Professional ratings
Aggregate scores
| Source | Rating |
| Metacritic | 47/100 |
Review scores
| Source | Rating |
| AllMusic | Star Half star |
| Classic Rock | 5/10 |
| Evening Standard | Star |
| God Is in the TV | 1.5/5 |
| Kerrang! | Star |
| Q | Star |
| Rolling Stone | Star Half star |

===Commercial performance===
In its first week of release, the album charted #37 on the Billboard 200, with 16,321 copies sold. However, it exited the chart after three weeks. It also spent three weeks on the Rock Album Sales Chart, peaking at #5. It peaked at #2 on the Billboard Independent Albums Chart during a six-week run. It also spent six weeks on the Billboard Top Current Albums Chart, peaking at #31.

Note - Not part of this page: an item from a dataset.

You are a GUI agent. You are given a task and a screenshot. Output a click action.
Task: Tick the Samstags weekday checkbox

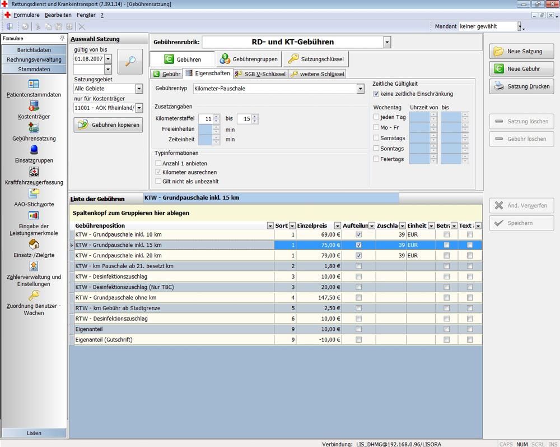click(x=376, y=138)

A vinyl double album was produced, limited to 1,000 copies, the release of which was delayed several times and was released in late 2014, a full year after the original release date. However, the release of the vinyl version of Life, Love & Hope did not receive the blessing of Tom Scholz. Scholz, via a post on the band's Facebook page, stated that the “unacceptable vinyl master” was wrecked by “clicks, static and dropouts during many of the quiet segues between the cuts. Our summer tour was in full swing by the time I reviewed it, and there was no possibility of mastering again,” Scholz said. “I made the decision to reject the vinyl master — which meant all the effort to create it would be for nothing. Or so I thought.” Despite intending to scrap the vinyl project completely due to the damaged master pressings, the two-disc vinyl pressing was released on 180g virgin vinyl on December 12, 2014. While the release did not have Scholz's blessing, the gatefolds of the LP do contain a message from Scholz, which reads, "When I started recording this album over ten years ago, I never thought I'd be running mixes for vinyl in 2014!" This suggests that while the master pressing did not have Scholz's blessing, he did intend to publish it eventually. The message goes on to say, "Many of the pieces on this vinyl edition are entirely analogue, mastered directly from mixes made from 24 track to stereo tape, with no digital interface or editing. While this added many weeks to the production time, the natural sound of these tracks could only be accomplished by preserving the analogue waveform from instruments to vinyl."

== Track listing ==

Two special versions of the CD were created for the Japanese market. The first special version included a version of "Someday" with Tom Scholz on lead vocals as a bonus track. A second special version, released on July 23, 2014, included the Scholz-led version of "Someday", the Best Buy bonus track "Te Quiero Mia" (a reworking of "I Had a Good Time" from 2002's Corporate America), the LP bonus tracks "O Canada", and "God Rest Ye Metal Gentlemen" (both of which appear on Side 4 of the vinyl release). The last is a reworking of "God Rest Ye Merry Gentlemen" which had also been (officially) released on vinyl and on iTunes.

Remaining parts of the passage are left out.